# DATA SUPPLIED
--- START ---
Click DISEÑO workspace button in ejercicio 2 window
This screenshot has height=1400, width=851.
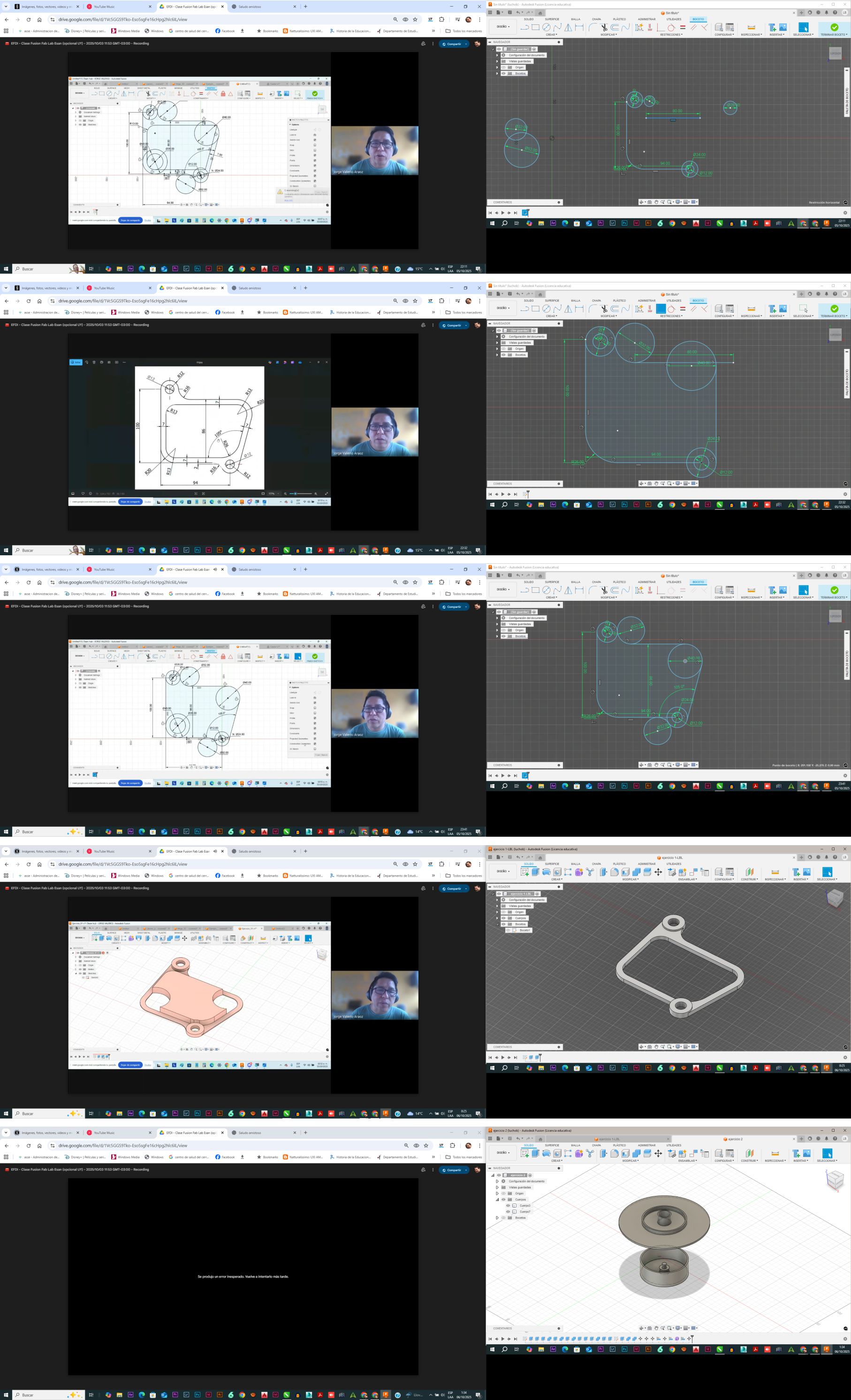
--- END ---
--- START ---
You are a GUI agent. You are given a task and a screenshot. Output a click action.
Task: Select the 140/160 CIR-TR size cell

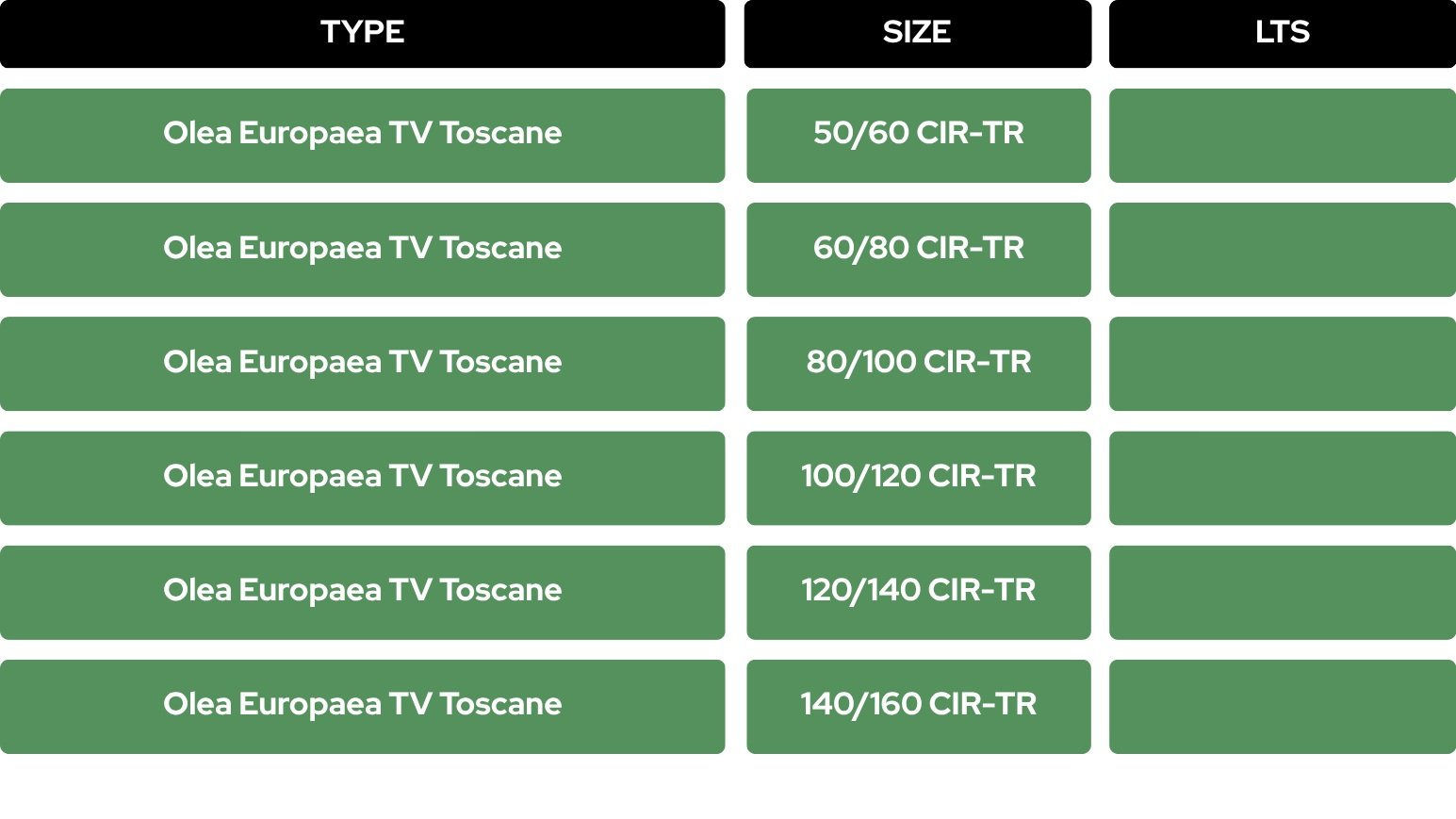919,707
--- END ---
--- START ---
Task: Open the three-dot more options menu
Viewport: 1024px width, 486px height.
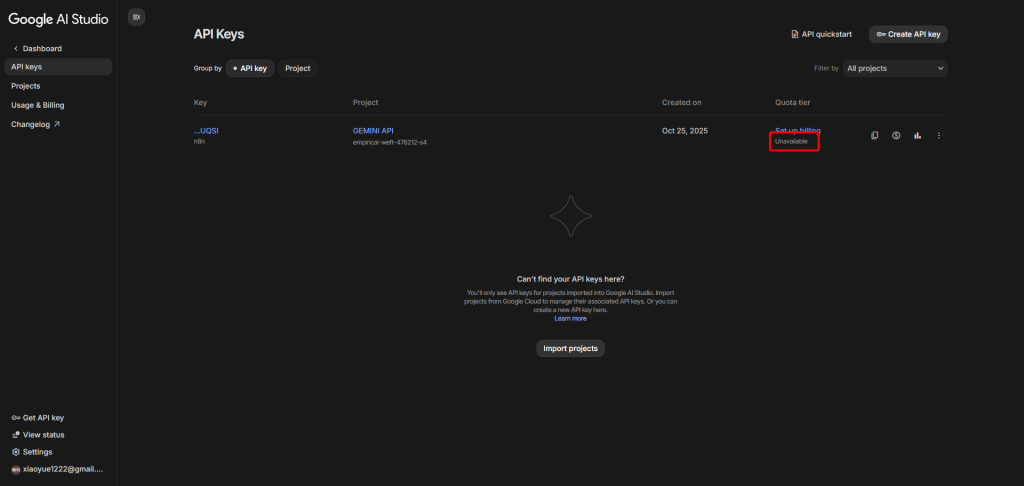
--- END ---
# WORK ORDER
For every line above that includes the word "screenshot", return the line.

# WRITTEN RESPONSE
This screenshot has height=1400, width=851.
You are a GUI agent. You are given a task and a screenshot. Output a click action.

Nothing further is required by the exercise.